Infix: The Grammar of Insertion revolves around the linguistic concept of the infix, and looks at the works of six Bay Area artists as infixes inserted within the language of the global art market. The show explores how these works and artists are changing the way we talk and think about art.
Organized by guest curator, Rico J. Reyes the show features the works of artists Renée Billingslea, E.G. Crichton, Lisa R. Gould, Willie Little, Lewis Watts and the artist collaboration, BARRIONICS (Lily Anne Perez, Johanna Poethig, and Rico Reyes). Including photography, installation, sculpture, prints, video, and performance, Infix assembles some of the Bay Area’s most dynamic artists working in these media and engaging in themes such as identity and gender, perception and humor, place and spectres, packaging and the grotesque, residue and culture.
Reyes challenges the beholders to spend time to think about how the arts in the Bay Area are articulated. Most often, Bay Area art is narrowly defined by its historical contributions to Abstract Expressionism, figurative painting, ceramics, and photography, or hyped by its surfacing underground scene; but mostly Bay Area art is confined to its perceived eccentric nature.
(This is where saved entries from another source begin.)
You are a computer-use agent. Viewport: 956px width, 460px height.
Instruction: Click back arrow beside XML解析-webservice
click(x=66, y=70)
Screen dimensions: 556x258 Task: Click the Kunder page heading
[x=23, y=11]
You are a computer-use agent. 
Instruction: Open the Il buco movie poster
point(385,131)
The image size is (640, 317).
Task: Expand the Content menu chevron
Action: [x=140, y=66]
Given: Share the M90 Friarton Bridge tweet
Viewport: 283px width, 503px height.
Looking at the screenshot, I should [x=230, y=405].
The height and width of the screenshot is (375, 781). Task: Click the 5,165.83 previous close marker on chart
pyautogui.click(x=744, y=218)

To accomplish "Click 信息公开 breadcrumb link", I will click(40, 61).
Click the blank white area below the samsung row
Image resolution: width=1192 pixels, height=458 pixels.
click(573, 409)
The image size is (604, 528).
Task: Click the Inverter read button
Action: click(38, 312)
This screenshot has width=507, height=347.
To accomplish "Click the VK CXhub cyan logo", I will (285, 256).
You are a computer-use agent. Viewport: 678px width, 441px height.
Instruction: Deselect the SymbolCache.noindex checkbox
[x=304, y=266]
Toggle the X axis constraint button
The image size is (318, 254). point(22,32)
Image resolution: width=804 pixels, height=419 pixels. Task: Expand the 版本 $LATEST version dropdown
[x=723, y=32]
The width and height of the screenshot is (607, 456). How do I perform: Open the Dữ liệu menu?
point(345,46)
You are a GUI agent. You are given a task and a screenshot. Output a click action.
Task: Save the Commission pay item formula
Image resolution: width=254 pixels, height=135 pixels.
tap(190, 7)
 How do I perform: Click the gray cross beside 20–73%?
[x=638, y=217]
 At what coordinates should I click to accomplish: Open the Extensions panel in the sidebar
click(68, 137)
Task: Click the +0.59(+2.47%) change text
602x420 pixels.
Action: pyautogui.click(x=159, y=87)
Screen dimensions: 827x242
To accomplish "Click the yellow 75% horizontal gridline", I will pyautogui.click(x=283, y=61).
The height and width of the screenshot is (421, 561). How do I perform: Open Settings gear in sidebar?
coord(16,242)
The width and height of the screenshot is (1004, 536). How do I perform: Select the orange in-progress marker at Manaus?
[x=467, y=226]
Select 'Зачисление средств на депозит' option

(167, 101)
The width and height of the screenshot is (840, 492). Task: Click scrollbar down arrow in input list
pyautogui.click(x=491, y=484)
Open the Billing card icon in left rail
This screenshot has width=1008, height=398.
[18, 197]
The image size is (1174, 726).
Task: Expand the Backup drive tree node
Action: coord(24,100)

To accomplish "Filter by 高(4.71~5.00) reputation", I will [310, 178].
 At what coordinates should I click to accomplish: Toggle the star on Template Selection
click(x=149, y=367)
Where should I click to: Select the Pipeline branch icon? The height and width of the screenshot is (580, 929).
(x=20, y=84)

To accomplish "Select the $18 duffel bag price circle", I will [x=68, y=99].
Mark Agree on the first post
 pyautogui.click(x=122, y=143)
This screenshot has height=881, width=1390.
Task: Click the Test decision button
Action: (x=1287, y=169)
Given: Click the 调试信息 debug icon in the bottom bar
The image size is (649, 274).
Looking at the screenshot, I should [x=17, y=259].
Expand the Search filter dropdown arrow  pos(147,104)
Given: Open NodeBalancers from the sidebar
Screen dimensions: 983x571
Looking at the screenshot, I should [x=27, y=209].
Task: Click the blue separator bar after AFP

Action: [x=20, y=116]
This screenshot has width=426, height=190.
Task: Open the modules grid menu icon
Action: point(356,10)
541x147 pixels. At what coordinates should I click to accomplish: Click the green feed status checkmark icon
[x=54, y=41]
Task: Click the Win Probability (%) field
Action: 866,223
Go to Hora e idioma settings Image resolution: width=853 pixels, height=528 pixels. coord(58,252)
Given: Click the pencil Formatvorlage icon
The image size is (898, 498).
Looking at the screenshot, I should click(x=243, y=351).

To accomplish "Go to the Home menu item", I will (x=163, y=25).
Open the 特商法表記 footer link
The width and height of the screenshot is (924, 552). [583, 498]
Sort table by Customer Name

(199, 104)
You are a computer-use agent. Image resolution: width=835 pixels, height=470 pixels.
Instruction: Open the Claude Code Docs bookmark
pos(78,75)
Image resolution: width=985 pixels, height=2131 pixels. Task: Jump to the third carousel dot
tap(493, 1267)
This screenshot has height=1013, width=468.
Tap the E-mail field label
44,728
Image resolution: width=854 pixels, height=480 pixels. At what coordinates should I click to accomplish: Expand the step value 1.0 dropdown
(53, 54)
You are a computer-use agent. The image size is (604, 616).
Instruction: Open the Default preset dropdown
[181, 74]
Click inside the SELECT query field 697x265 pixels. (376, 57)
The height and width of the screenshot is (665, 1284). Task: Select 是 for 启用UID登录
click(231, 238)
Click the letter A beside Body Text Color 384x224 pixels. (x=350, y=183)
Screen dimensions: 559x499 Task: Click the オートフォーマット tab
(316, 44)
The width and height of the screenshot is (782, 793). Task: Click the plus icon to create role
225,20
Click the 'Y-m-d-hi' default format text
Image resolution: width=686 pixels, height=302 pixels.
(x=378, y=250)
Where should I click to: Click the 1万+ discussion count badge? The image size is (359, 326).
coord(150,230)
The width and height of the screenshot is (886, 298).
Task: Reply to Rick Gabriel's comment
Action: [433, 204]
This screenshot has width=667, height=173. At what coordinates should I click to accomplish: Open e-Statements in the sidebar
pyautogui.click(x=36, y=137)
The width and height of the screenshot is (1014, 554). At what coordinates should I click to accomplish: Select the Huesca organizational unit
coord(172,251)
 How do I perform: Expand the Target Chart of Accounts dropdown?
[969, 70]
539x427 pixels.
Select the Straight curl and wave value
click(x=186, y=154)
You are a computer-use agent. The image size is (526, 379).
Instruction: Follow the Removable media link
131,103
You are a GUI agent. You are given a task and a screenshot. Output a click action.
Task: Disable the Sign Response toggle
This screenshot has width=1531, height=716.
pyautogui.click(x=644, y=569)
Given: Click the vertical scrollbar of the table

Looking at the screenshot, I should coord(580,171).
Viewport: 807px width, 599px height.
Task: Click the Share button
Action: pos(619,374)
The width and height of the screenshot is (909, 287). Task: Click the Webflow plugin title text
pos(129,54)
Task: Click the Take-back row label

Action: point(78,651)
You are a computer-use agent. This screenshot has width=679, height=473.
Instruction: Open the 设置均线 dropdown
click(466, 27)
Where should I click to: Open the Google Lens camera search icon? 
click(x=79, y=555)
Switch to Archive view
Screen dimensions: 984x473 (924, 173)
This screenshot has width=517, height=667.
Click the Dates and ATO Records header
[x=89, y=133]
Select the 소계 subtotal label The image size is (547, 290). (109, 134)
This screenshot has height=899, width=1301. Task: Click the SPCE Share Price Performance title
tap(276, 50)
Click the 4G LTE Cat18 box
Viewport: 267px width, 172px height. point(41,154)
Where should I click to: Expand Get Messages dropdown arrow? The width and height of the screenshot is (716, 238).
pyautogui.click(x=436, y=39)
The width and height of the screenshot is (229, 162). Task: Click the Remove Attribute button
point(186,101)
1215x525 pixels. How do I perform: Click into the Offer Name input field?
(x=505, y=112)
From Thomas Albright’s, Art in the San Francisco Bay Area, 1945-1980, to Johnstone and Holzman’s, Epicenter: San Francisco Bay Area Art Now, to Sidra Stich’s, art-SITES San Francisco, the grand narratives that describe the San Francisco Bay Area art hinge on the intersection of eccentricity and its sporadic contributions to past art movements, creating a set language, a fixed notion, that affects the continual development of Bay Area art and its articulation.